I just moved to France and I have the Verizon CDMA tablet. Using the jt1134 ROM something bizarre happened that I'm racking my brain trying to understand. I'm in an apartment that has wireless service via a provider called "Free". The WiFi signal it sends out is seen by my laptop and works perfectly fine with it but the tablet can't see the network at all. 









It's so unbelievably bizarre. It's tested every ounce of knowledge I have about wifi.
- The tablet ROM doesn't even see the network in this apartment. Obviously it CAN handle b/g/n connections.
- The laptop sees the network here and connects fine. Perfectly smooth Wireless-N
- When we're out the tablet can connect to public, restaurant, and cafe WiFi
- We got our new local phones, turn on WiFi, immediately the apartment's network shows up on the top of the list

Of course, we already have local phones but I now HAVE to solve this mystery because I will probably learn something at the end of it. So, I'm on a mission now. Clearly something about the tablet is preventing it from seeing the WiFi network. 

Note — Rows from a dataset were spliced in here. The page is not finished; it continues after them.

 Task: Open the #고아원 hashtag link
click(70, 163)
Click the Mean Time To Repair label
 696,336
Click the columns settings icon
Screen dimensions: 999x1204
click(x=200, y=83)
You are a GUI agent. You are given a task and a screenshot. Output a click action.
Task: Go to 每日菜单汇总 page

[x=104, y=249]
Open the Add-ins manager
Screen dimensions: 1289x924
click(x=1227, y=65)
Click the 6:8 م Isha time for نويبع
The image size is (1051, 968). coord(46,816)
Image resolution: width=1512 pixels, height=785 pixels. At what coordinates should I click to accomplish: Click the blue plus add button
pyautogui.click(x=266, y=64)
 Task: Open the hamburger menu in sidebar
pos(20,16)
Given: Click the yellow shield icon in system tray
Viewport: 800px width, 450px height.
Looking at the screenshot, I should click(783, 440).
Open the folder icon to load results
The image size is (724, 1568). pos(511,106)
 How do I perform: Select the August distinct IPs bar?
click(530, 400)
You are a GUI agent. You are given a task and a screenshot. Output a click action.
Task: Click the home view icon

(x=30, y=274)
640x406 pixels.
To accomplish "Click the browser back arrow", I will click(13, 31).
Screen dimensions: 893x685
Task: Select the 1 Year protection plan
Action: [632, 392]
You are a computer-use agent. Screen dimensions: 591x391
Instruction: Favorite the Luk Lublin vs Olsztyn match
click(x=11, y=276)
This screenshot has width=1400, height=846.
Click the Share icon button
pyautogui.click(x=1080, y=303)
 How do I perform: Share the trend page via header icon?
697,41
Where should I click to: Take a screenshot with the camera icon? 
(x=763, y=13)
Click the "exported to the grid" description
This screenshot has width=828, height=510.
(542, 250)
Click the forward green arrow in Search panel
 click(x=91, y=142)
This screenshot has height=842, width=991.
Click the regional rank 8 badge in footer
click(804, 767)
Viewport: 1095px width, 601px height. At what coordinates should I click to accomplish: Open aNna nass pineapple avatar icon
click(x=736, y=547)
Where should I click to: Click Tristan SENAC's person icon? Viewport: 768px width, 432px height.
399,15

Does anyone have any clue how this could happen? Doesn't seem to make any sense to me. If it was a regional thing then why does my laptop see it no problem? But with the Galaxy Tab I can't see this apartment's WiFi? I just want to understand this because I'm so curious what causes this! If anyone can recommend another ROM that might solve the problem that would be great.

Thanks!


----------